Kai Peters and Matthew Gitsham on the new qualities that leaders require in the 21st Century

The world keeps changing. Just when you think you know where you are, the goalposts shift again. It can be a frustrating and disorienting experience, and many commentators have observed that being confident and comfortable with constant change is an increasingly valuable characteristic in leaders in the 21st Century. But in a landscape of shifting global challenges, what else is new in the portfolio of qualities, knowledge and skills that can be valuable for leaders as we look towards the second decade of the new millennium?
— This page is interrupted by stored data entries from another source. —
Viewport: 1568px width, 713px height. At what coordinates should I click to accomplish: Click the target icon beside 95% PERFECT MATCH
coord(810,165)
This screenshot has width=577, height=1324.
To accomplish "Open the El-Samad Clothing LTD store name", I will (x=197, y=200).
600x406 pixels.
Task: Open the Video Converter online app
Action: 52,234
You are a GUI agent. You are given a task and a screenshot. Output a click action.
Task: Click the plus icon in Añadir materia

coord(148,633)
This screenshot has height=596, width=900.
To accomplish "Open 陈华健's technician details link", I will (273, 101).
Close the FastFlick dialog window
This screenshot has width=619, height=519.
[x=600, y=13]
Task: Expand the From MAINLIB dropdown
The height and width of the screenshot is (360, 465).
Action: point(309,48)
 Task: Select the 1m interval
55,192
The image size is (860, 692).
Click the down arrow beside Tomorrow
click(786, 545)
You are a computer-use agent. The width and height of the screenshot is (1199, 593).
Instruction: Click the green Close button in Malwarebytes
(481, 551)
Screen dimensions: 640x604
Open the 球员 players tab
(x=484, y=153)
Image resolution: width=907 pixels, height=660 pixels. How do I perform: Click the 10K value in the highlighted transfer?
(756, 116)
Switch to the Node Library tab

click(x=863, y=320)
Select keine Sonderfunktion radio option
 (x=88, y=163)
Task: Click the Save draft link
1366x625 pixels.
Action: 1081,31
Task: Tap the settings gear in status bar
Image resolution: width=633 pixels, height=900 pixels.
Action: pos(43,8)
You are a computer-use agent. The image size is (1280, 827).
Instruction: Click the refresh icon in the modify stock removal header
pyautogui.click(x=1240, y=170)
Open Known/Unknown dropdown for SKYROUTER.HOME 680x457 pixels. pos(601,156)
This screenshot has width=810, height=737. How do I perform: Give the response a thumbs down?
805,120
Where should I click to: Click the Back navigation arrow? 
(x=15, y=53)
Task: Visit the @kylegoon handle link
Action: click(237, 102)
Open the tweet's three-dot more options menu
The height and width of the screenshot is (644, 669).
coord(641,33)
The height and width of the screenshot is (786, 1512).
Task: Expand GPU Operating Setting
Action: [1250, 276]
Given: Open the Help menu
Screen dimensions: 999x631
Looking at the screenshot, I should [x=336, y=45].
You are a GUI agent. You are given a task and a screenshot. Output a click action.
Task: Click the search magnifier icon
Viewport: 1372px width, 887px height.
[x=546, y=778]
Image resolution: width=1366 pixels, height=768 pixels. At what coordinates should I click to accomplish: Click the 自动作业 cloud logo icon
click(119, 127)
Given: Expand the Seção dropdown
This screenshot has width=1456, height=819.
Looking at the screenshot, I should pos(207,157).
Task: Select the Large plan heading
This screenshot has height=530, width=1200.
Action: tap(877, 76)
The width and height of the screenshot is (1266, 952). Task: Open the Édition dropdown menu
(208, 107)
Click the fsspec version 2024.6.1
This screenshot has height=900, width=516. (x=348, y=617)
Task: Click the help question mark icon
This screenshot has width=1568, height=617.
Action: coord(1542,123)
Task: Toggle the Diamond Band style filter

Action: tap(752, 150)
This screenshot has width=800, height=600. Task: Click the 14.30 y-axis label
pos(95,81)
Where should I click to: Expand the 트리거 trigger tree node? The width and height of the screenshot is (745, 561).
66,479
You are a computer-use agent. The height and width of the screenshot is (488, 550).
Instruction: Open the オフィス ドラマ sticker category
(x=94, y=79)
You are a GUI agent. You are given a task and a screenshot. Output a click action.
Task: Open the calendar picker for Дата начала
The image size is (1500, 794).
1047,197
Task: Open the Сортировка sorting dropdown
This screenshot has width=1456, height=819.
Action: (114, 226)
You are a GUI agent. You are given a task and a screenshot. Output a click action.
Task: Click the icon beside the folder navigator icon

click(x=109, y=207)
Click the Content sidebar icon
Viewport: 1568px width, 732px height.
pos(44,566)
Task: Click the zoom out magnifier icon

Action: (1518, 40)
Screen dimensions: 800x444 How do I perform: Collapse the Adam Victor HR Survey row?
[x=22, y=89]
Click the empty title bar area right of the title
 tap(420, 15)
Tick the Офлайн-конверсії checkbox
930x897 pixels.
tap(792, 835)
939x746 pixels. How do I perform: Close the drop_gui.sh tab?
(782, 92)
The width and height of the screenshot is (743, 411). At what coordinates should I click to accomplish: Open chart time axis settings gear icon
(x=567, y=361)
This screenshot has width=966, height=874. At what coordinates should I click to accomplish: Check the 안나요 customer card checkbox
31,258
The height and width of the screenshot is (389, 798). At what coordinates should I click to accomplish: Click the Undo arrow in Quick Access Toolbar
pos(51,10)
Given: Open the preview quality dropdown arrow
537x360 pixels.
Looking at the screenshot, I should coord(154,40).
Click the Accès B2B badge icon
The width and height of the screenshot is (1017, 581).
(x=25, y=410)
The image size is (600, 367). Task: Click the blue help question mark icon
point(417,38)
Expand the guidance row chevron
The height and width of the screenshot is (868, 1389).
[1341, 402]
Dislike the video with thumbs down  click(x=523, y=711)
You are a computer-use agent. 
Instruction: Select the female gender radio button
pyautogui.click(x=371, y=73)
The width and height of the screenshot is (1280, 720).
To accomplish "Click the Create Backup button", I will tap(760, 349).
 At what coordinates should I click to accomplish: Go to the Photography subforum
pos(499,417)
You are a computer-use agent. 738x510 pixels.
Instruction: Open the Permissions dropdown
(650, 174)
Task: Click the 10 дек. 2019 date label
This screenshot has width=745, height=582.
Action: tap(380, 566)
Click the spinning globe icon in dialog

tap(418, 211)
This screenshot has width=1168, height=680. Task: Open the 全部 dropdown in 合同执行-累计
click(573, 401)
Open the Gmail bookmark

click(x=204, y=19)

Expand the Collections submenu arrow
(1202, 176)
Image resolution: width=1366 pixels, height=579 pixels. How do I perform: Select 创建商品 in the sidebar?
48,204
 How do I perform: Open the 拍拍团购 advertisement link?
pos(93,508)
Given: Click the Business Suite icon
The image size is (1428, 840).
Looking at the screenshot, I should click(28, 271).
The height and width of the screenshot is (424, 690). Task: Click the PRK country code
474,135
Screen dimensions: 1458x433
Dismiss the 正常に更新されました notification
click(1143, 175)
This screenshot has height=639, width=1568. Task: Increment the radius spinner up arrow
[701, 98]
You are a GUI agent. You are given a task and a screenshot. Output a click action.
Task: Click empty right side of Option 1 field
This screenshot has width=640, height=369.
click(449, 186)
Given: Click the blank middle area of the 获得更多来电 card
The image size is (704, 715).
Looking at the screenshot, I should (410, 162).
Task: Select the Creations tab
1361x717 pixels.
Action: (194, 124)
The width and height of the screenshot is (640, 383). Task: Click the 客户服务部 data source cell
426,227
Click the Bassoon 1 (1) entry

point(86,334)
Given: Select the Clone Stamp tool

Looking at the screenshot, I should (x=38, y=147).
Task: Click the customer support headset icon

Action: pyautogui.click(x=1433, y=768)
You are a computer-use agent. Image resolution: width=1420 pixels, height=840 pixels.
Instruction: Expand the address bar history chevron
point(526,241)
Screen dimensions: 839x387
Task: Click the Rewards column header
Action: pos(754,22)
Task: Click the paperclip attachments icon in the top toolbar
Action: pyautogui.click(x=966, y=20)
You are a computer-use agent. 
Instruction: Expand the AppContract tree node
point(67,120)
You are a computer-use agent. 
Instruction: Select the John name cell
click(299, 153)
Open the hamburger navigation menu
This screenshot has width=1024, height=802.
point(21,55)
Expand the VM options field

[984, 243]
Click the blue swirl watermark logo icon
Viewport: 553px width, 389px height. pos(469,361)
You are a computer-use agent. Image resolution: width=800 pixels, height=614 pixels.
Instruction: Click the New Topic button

What is increasingly clear is that organisations are facing a range of new kinds of challenges and opportunities that were just not on the agenda a couple of decades ago. A global mining conglomerate, for example, contemplates a major new development in a remote region in Southeast Asia and has to navigate diverse expectations from host governments, project finance partners, local communities and global NGOs. An airline grapples with the triple dilemma of managing to stay afloat, satisfying consumer demand for more and cheaper air travel and regulatory pressure to include aviation in the European Emissions Trading Scheme. A major clothing retailer struggles to work out how to improve its purchasing practices to improve labour standards across a complex global supply chain and avoid another front-page exposé of worker abuses by a Central American subcontractor.

These are new kinds of challenges, and they are provoking new kinds of activities by organisations. From PR and greenwashing at the more shortsighted end of the spectrum, to meaningful engagement in cross-sector and multi-stakeholder initiatives and real innovation in products, processes and business models at the other.

Organisations are doing new things, and the people who are doing these things are learning from their experiences. And it is our role as management educators to pass on this learning and equip the next generation of organisational leaders with these broader capabilities. As Patrick Cescau, then Unilever CEO, challenged an audience of management educators in 2006:

"Today, and increasingly in the future, we need people with an innate and profound understanding of business's social and environmental impacts and potential... In our view, management education has a key role to play... New skills are required, new understandings. We, business, need managers and leaders with a much broader set of capabilities. You have the task to provide them."

In response to this challenge, our business school recently led a study conducted with a group of leading business schools coordinated by the European Academy for Business in Society (EABIS) for the United Nations Principles of Responsible Management Education (PRME). The study was sponsored by Unilever, IBM, Shell, Johnson & Johnson, and Microsoft.

The research, based on an extensive global survey of CEOs and senior executives conducted in September and October 2008, presents a stark message: 76% of CEOs and senior executives polled say it is important that senior executives have the necessary knowledge and skills to respond to the challenges and opportunities of the 21st century - trends like climate change, resource scarcity and doing business in emerging markets marked by poverty, corruption and human rights violations, for example.

However, fewer than 8% believe that these knowledge and skills are currently being developed very effectively in their own organisations.  Tellingly, fewer than 8% believe business schools have very effective responses in place either.

A parallel study Tomorrow's Global Talent conducted by Tomorrow's Company confirms these findings. This study calls for people capable of acting in the "triple context" of economic, environmental and social engagement. To find people with these capabilities means broadening recruitment to bring real diversity into organisations.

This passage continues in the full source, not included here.